O primeiro dia do Vittude Summit 2026 deixou uma mensagem muito clara: a discussão sobre saúde mental no trabalho finalmente saiu do campo da sensibilização e entrou, de vez, no campo da gestão.
Durante muitos anos, saúde mental foi tratada nas empresas como uma pauta acessória. Importante, sim. Necessária, sem dúvida. Mas ainda frequentemente colocada ao lado de ações pontuais, campanhas sazonais e benefícios de apoio individual. O que vimos no palco do Summit foi outra coisa. Vimos uma agenda mais madura, mais técnica e mais comprometida com mudança estrutural.
Se eu tivesse que resumir os principais aprendizados do primeiro dia em uma frase, ela seria esta: não estamos mais discutindo se as empresas devem agir, estamos discutindo como agir melhor.
1. O Brasil ainda está aprendendo, mas não parte do zero
Essa talvez seja uma das mensagens mais importantes para o momento atual. O Brasil está atrasado, mas não precisa inventar tudo do zero. Pode aprender com a experiência internacional, adaptar modelos já consolidados e evitar atalhos perigosos.
2. Saúde mental no trabalho não se explica apenas por sintomas individuais
Outro ponto fortíssimo do dia foi o reforço de que a saúde mental no trabalho não pode ser compreendida apenas a partir do indivíduo, esse é um erro ainda muito comum. Diante do aumento dos afastamentos, das queixas de sofrimento e dos quadros de esgotamento, muitas organizações seguem perguntando apenas o que está acontecendo com a pessoa. A pergunta mais correta, no entanto, é outra: o que está acontecendo com o trabalho?
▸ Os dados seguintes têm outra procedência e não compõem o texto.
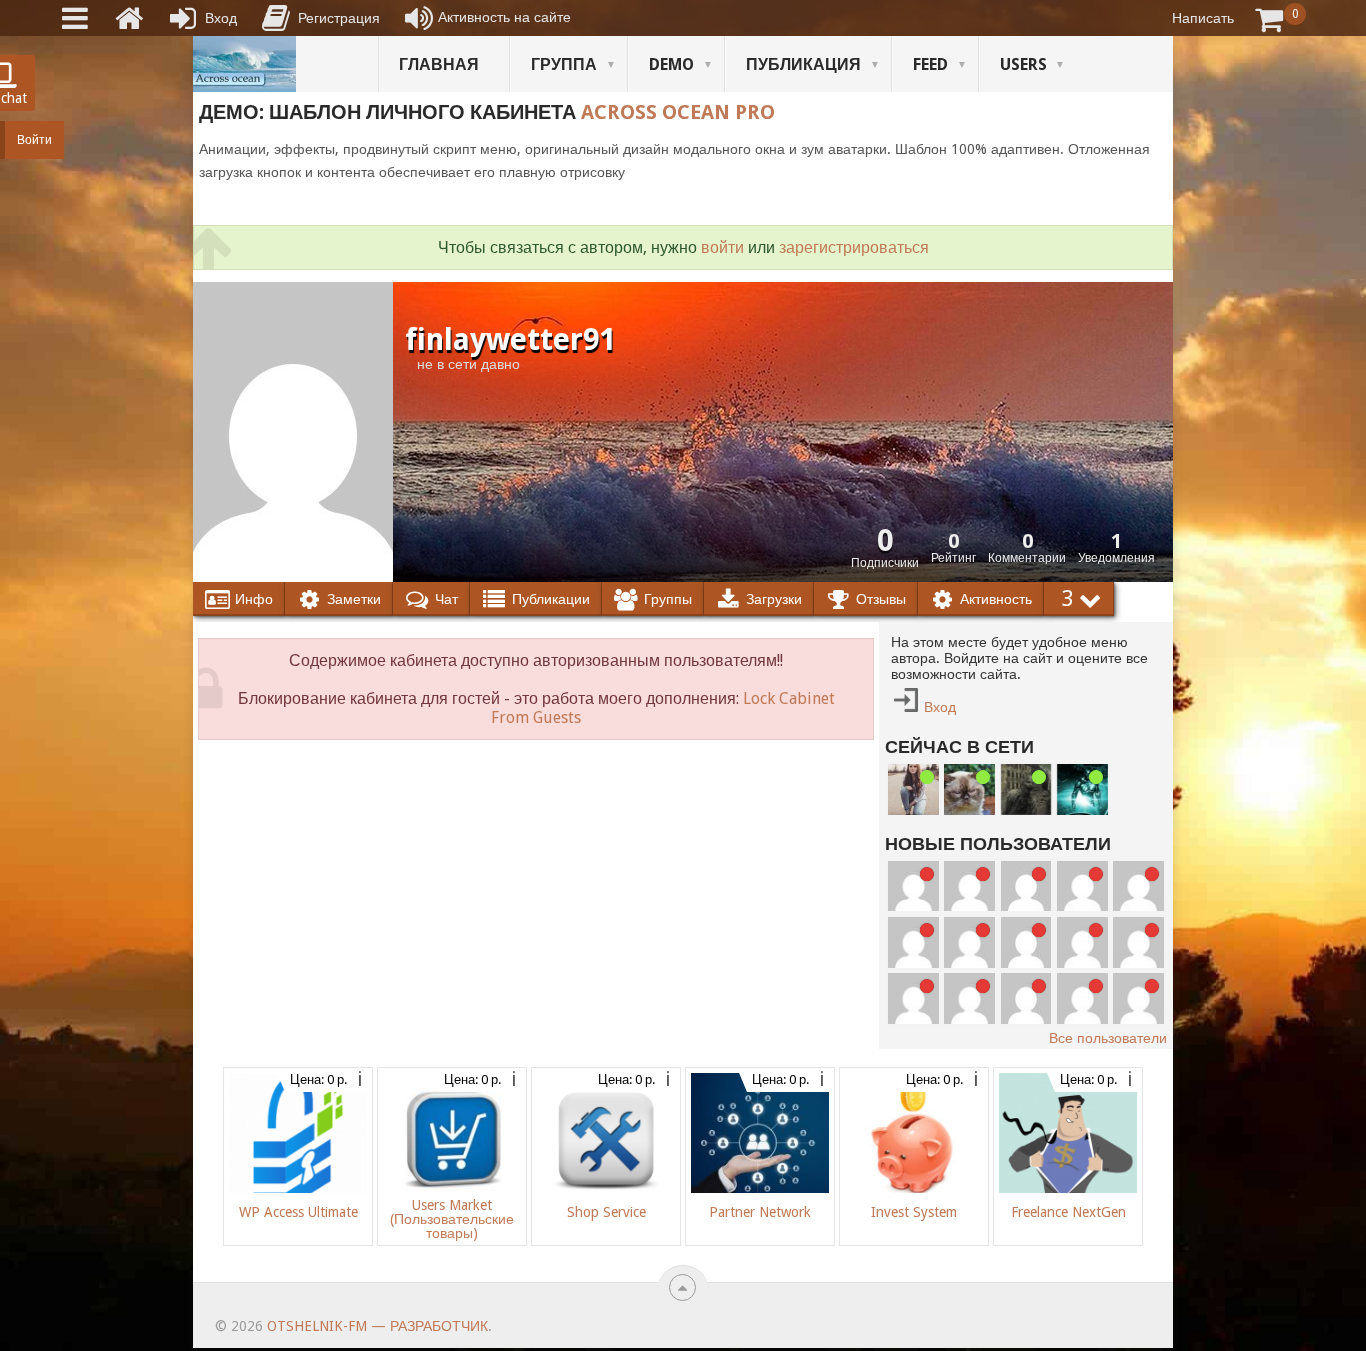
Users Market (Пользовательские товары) (452, 1219)
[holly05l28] (1082, 998)
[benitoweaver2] (969, 886)
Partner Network (760, 1212)
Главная (439, 64)
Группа (564, 64)
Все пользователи (1108, 1038)
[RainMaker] (1082, 886)
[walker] (1026, 789)
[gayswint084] (913, 942)
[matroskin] (969, 789)
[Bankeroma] (969, 942)
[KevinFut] (1082, 942)
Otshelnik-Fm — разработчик (377, 1326)
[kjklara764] (1138, 998)
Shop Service (606, 1212)
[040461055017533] (969, 998)
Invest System (914, 1212)
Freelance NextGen (1068, 1212)
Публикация (803, 64)
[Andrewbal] (913, 998)
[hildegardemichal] (1026, 998)
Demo (671, 64)
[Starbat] (1082, 789)
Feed (930, 64)
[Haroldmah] (1026, 886)
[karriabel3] (1026, 942)
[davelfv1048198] (1138, 886)
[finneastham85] (913, 886)
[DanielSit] (1138, 942)
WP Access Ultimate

Em outras palavras, não é o desafio que necessariamente adoece. O que adoece é a equação mal resolvida entre exigência e capacidade de enfrentamento. Isso muda completamente a lógica de intervenção. Sai de cena a leitura simplista de que basta encaminhar a pessoa para atendimento. Entra em cena a necessidade de revisar desenho de trabalho, metas, liderança, apoio, comunicação, reconhecimento e organização operacional.
3. Não dá para mapear risco psicossocial sem ouvir os trabalhadores
Esse foi um dos pontos mais insistentes e, na minha visão, mais valiosos do dia. Se os fatores de risco psicossociais dependem da interação entre o ambiente de trabalho e as capacidades, necessidades e expectativas de quem trabalha, então não existe mapeamento sério sem escuta qualificada. Não existe.
É por isso que tantas soluções vendidas como rápidas, definitivas e tecnológicas demais para um tema tão humano merecem cautela. Um questionário, por melhor que seja, não resolve tudo sozinho. Ele pode ajudar. Pode organizar informação. Pode gerar sinal. Mas não substitui escuta, contexto, interpretação técnica e leitura organizacional consistente.
A tentação de transformar a NR-1 em uma corrida por instrumentos milagrosos é grande. Mas o que o primeiro dia do Summit deixou claro é que a pressa metodológica pode custar caro. O tema exige profundidade.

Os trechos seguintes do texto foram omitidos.